If you are circumcising your son for medical benefits, how much foreskin removal is enough to achieve those benefits? If your infant son has so much foreskin left so that most of his glans is covered, will he be protected against UTI's and penile cancer? If your teenage son can cover part of his glans with his foreskin, will he be protected from STD's? What if your son has to retract some remaining foreskin to wash? How much foreskin needs to be removed to achieve medical benefits? Of course we have to be careful no to cut off too
much.

If you circumcise so the chil will "look like Daddy", how much do you cut off? Does Dad show the doctor his own equipment? At what age is matching most important? When the baby is potty training? If so, I would think that a tight circumcision would be best (but be sure you don't have too much cut off). Or is it better for the boy to match his Dad when he hits puberty? How much should the doctor take off to ensure a close match?

If you circumcise to avoid locker room teasing, how do you decide what kind of circumcision will appease the locker room bullies? If they have loose circs, will your tightly-circ'ed son get teased? If the thugs in the locker room have tight circ's, you'd better make sure your son doesn't have any extra foreksin (but make sure not too much is cut off). How do you predict what the bullies will want?

If you circumcise because it's cleaner and easier to care for, do you mean cleaner for the parent during the diaper years, or cleaner for the man for the rest of his life? If you want ease of care during the diaper years, a tight circ might be the way to go, to minimize the risk of adhesions and smegma - but be careful not to have too much cut off. If you are more concerned about your son's hygiene when he's an adult, you'll want to make sure he has enough foreskin to grow into, but not too much.

If you circumcise because you think it looks better, how do you explain to the doctor what you consider to be "just right"? Do you bring in photos of your ideal penis?
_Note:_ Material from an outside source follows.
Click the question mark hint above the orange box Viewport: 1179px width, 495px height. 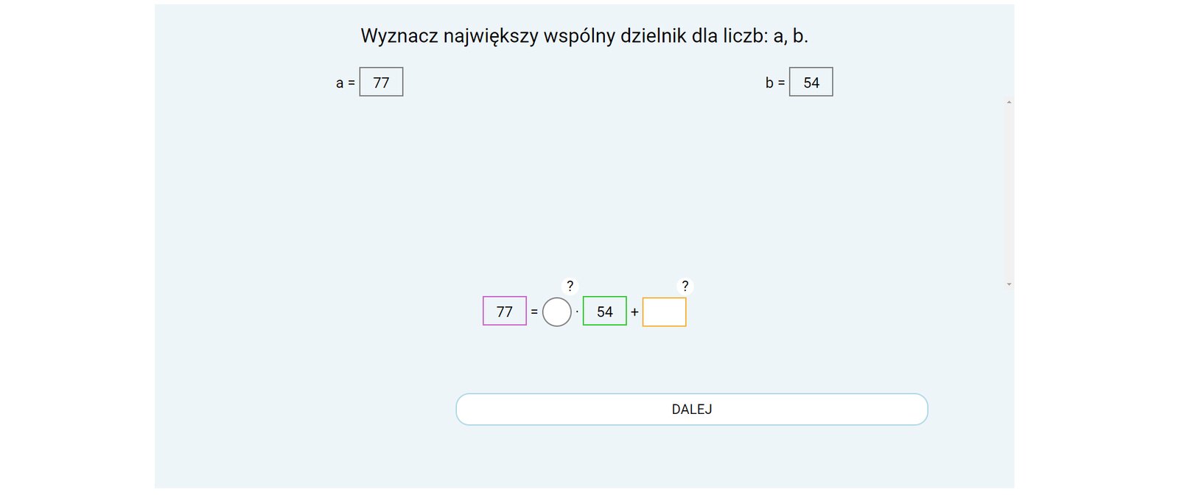685,286

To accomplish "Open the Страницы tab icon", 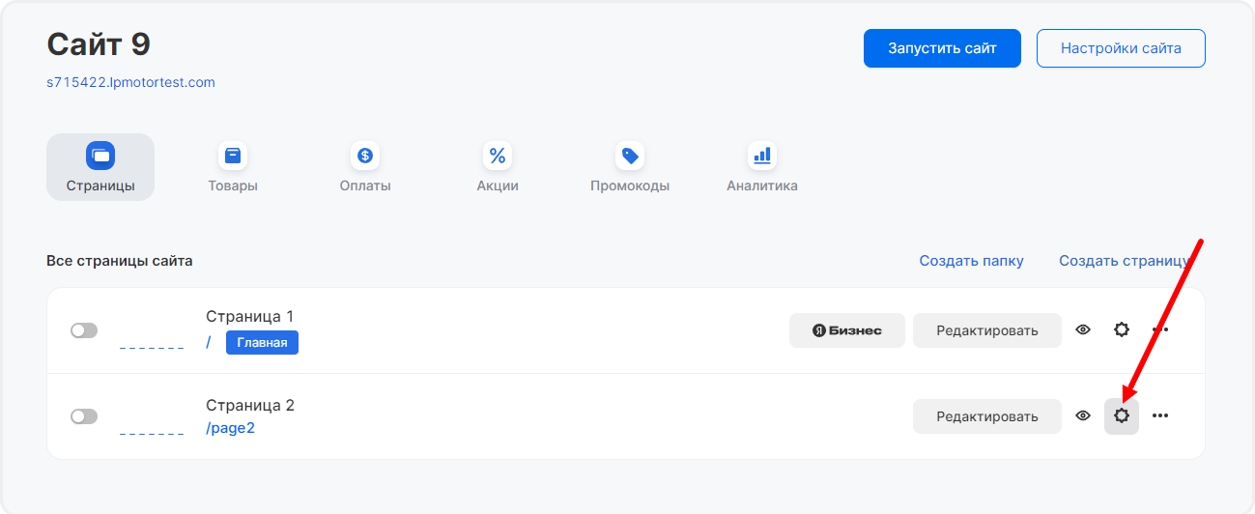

Are you more interested in having his penis look nice to you when he's a baby or an adult?

If you choose to have your son circumcised, for whatever reason, how in the world do you decide how much foreskin removal is enough? How do you ensure that they don't take too much?


----------



## alegna (Jan 14, 2003)

You should never remove any foreskin that is not part of your own body. There are no medical benifits.

No circumcision is good circumcision.

-Angela


----------



## wednesday (Apr 26, 2004)

:


----------



## LoveChild421 (Sep 10, 2004)

Quote:


Originally Posted by *nd_deadhead*
so I started thinking about the "correct" amount of foreskin to remove.

none- read through some of the sticky's at the top of the forum to read about how all these so-called "medical" and "hygeine" benefits are really a heaping load of BS.


----------



## polarbear (May 6, 2005)

Generally you will have NO CHOICE WHATSOEVER as to how much is taken off. It is up to the skill of the Doctor / OB / Pediatrician / Intern as to how much they remove, as well as the method used. And even then, the size of the infant penis (0.5" to 1.5") leaves much up to chance. Doctors have attempted to leave more these days as a way to accommodate the 'chance' factor.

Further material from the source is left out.